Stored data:
-=-=-=-=-
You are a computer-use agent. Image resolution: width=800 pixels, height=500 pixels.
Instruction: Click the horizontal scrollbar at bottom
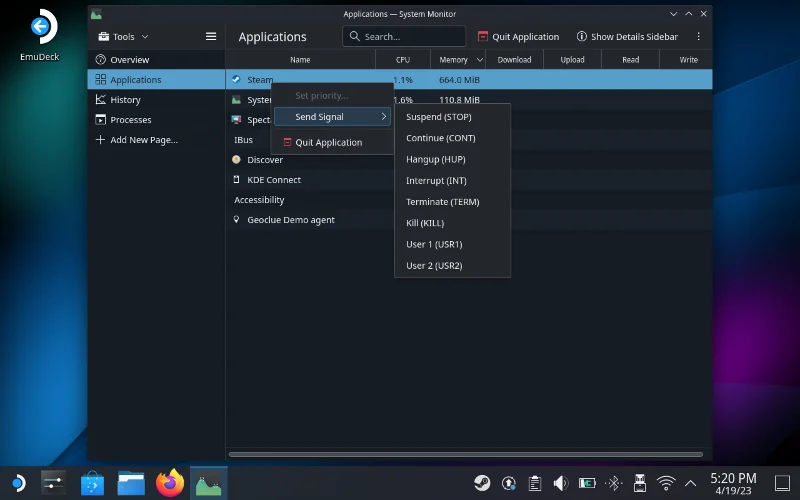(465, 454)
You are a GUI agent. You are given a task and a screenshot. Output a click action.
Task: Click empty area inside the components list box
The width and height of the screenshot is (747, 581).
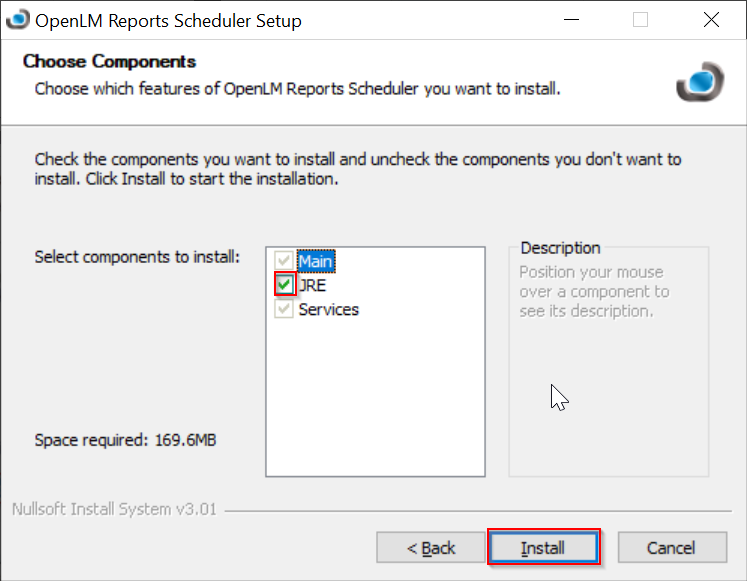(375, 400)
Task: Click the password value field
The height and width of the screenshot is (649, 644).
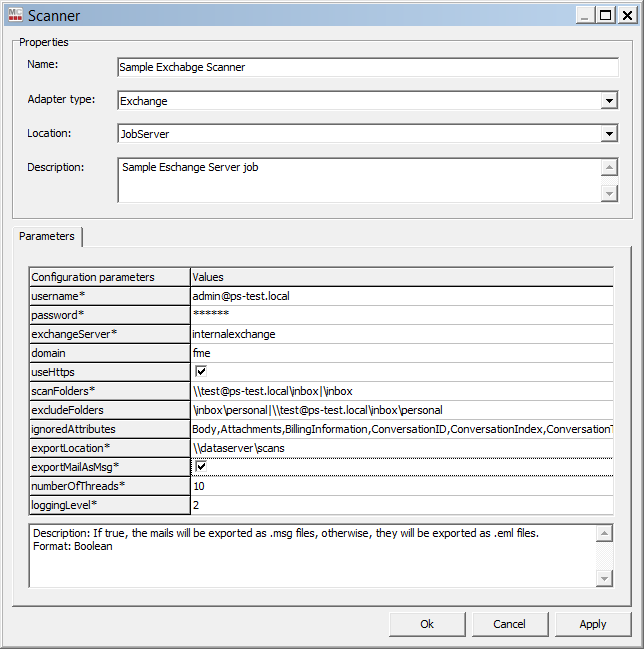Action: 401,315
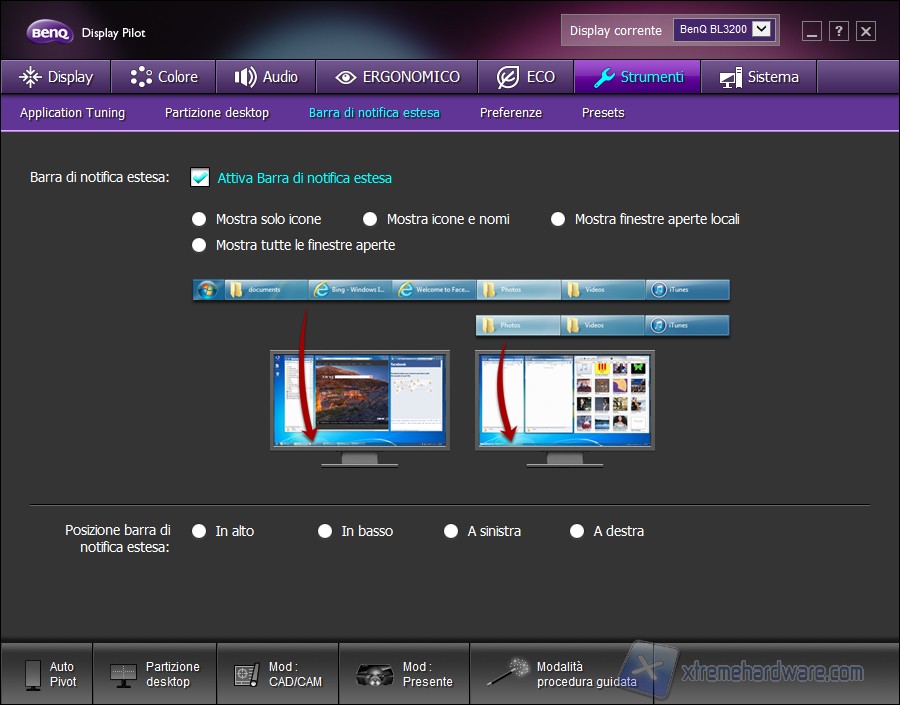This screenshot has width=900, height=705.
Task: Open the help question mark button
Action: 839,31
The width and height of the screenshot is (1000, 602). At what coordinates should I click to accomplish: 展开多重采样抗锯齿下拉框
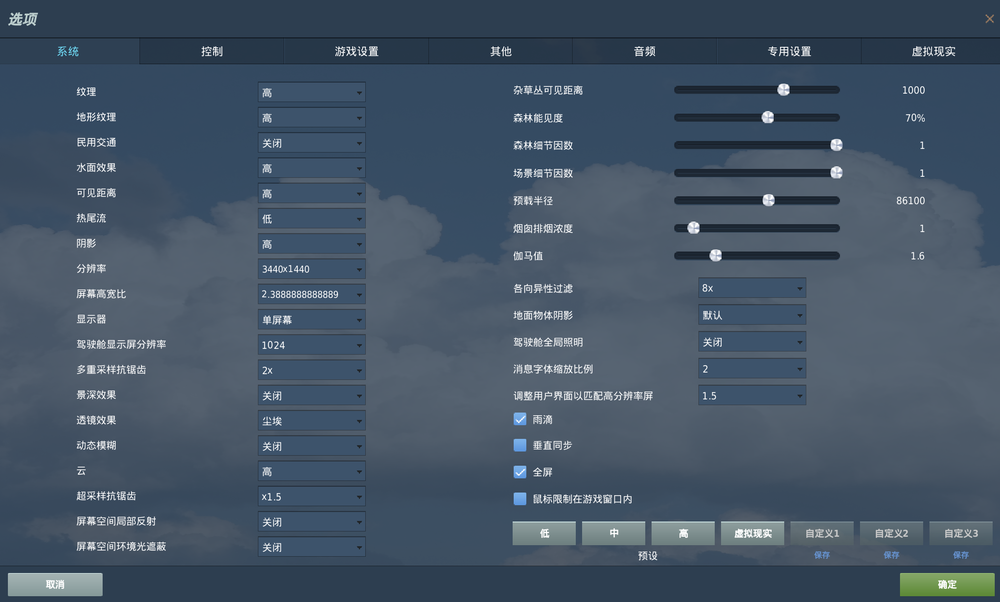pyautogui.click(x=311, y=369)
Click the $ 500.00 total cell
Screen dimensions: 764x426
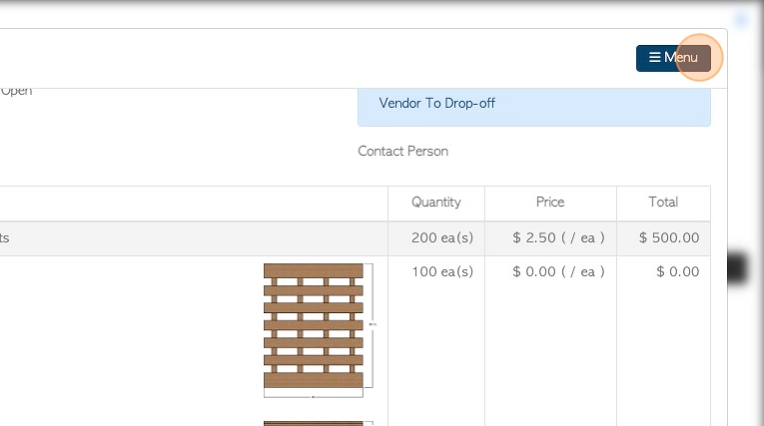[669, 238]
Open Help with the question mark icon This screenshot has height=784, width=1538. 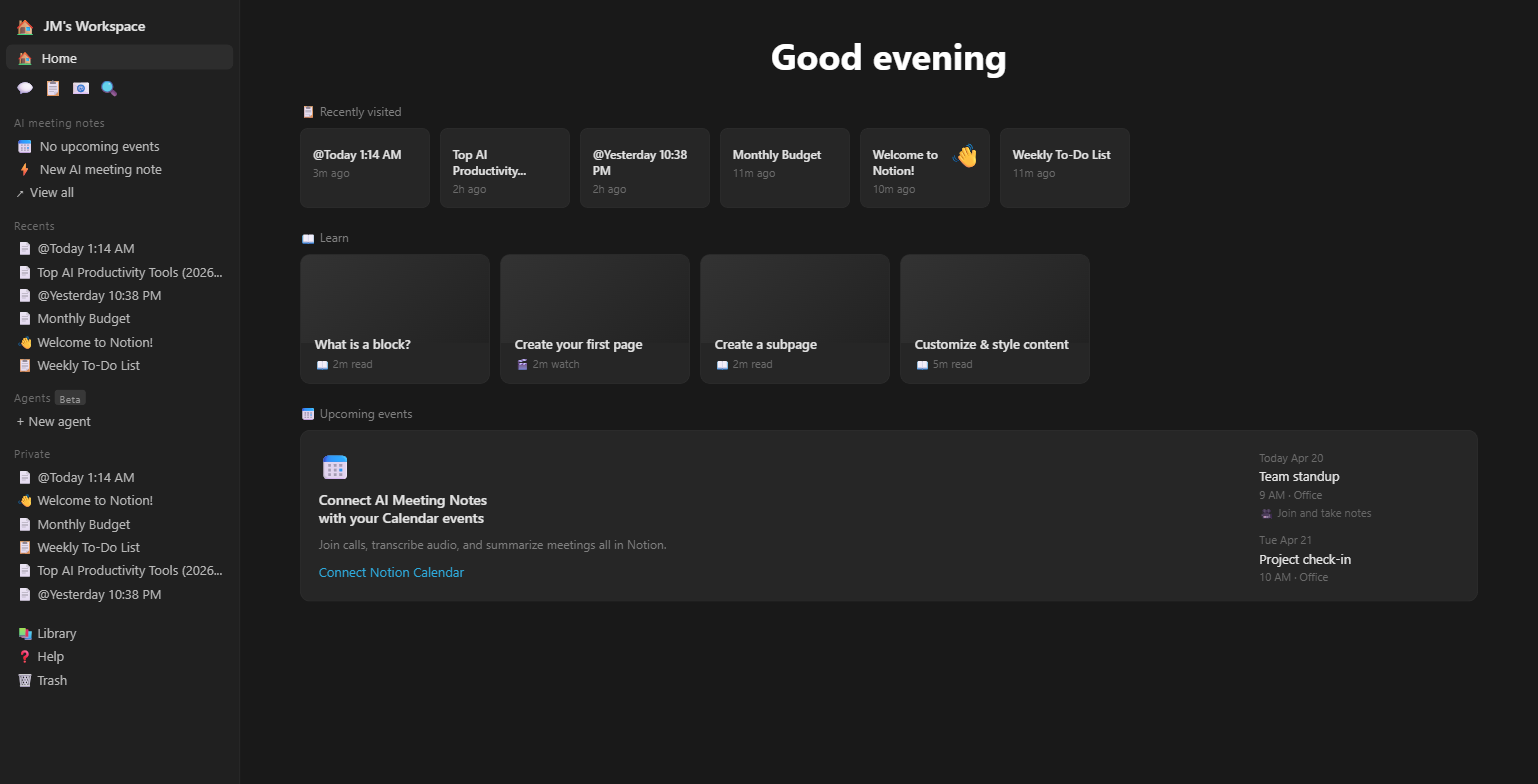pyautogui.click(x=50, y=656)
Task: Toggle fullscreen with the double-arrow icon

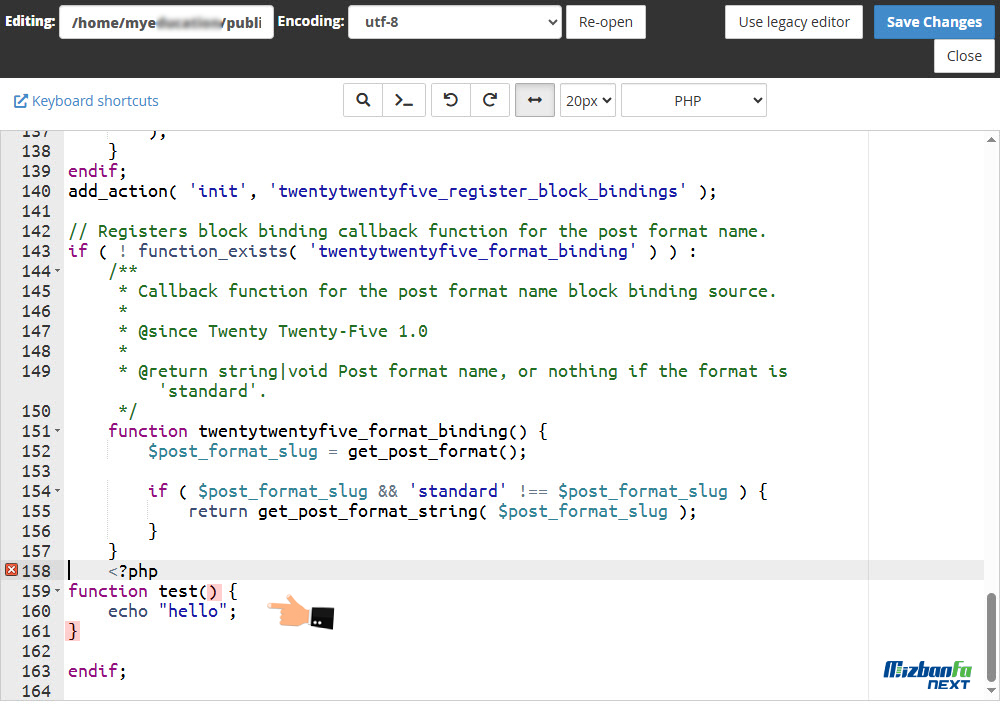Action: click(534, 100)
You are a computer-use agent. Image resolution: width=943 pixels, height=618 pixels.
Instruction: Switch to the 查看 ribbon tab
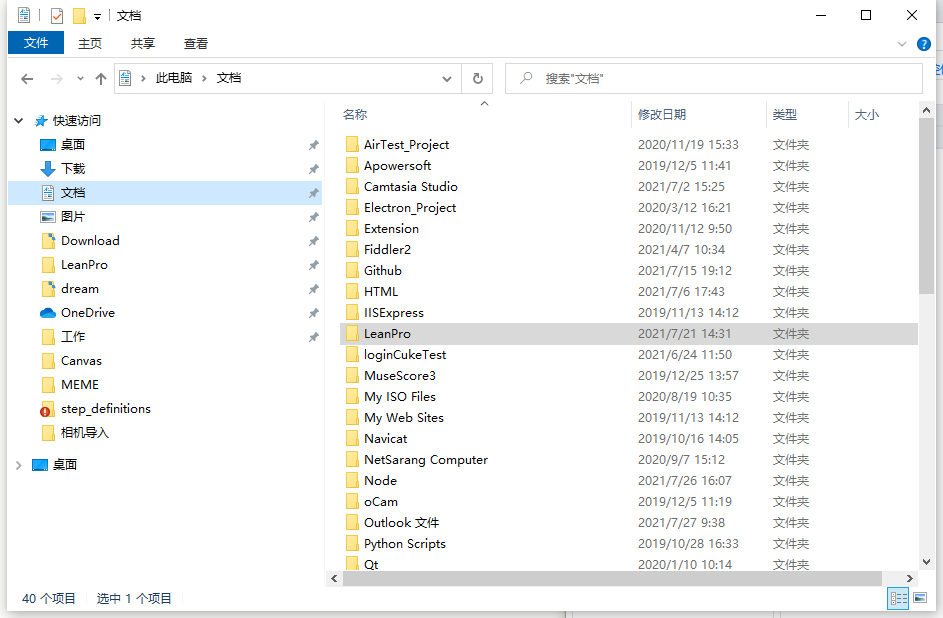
-=-=-=-=-
- WHAT YOU NEED TO DO
Tallying every line that holds the string "agent", report the total for the records and nothing else.

- RESULT
3